What do you do when a sentence ends with a factorial?

The manual of style of the AMS advises:

Each mathematics equation reads as a clause or sentence and is punctuated accordingly. Authors, however, sometimes leave displayed math unpunctuated. Insert commas and periods as needed so that the equation(s), the preceding text, and the following text together read grammatically. Follow CMS, sections 12.18–12.20, for punctuating mathematical expressions and elided lists, operators, and relations.

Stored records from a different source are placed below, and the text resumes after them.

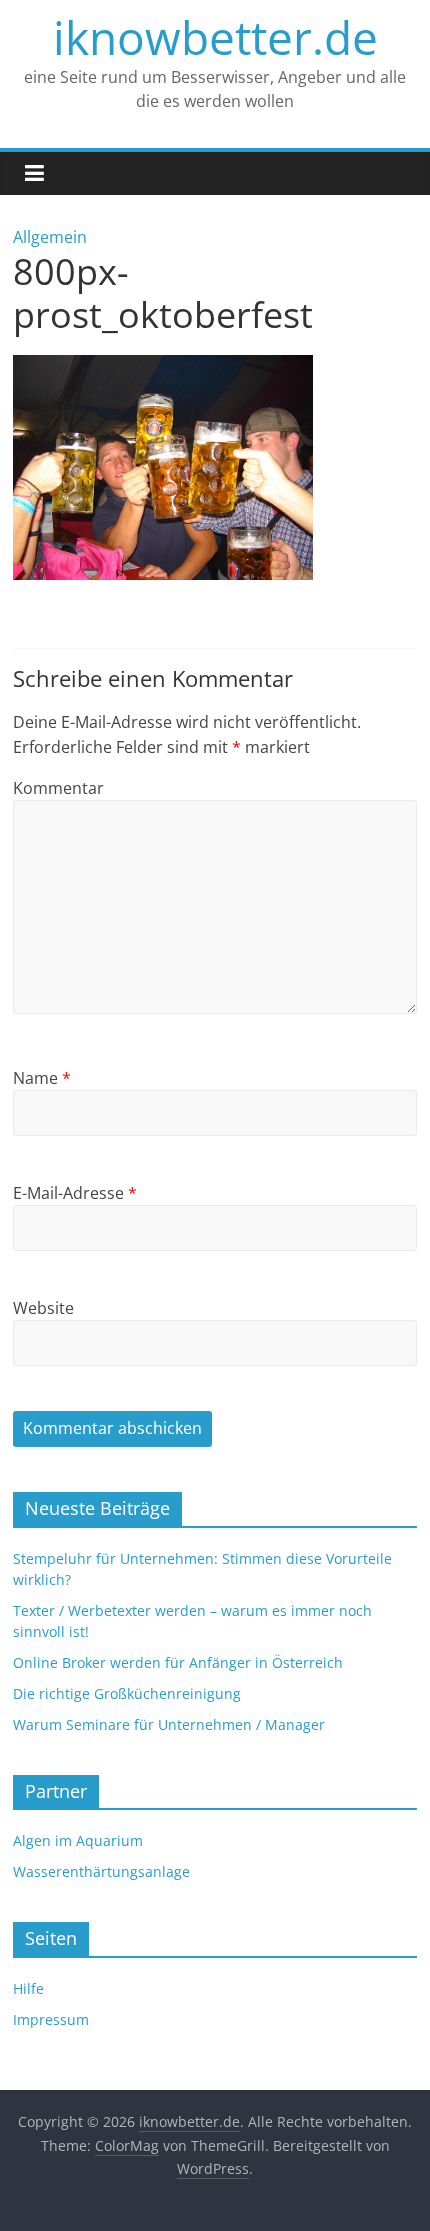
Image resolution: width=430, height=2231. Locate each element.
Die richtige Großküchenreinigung (127, 1693)
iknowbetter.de (215, 37)
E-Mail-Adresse (75, 1193)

This implies that you can choose.

I never punctuate displayed math. The capitalization, or lack of it, of the next line, the vertical spacing, and the indentation are punctuation enough. I would use a period after an inline equation, specially after a factorial, otherwise it is ambiguous if the sentence is an exclamation or an equation involving factorial.


If every sentence is required to end with a punctuation mark (which is reasonable), then IMO it's better to punctuate to avoid ambiguity.

With this convention, the sentence

The answer is 5!

is exclamatory.

Note that the above convention is especially important when posing a question involving a factorial expression:

Is the answer 5!?

The only potential headache is something like:

The answer is 5!!

But, with the above convention in mind, the meaning is clear: the writer is excited that the answer is 5!.


The accepted answer is wrong in that "This implies that you can choose". That is only true if you have an editor that corrects your choice of not punctuating your displayed equations. This is what the AMS Style Guide means with its formulation. It states in Section 12.1 that "Many authors do not punctuate series of equations even if their text punctuation is acceptable. We edit to include this punctuation."

Mathematical expressions, including displayed equations, are treated as phrases or sentences and are punctuated accordingly. (See for example Section 12.7 of the AMS Style Guide.)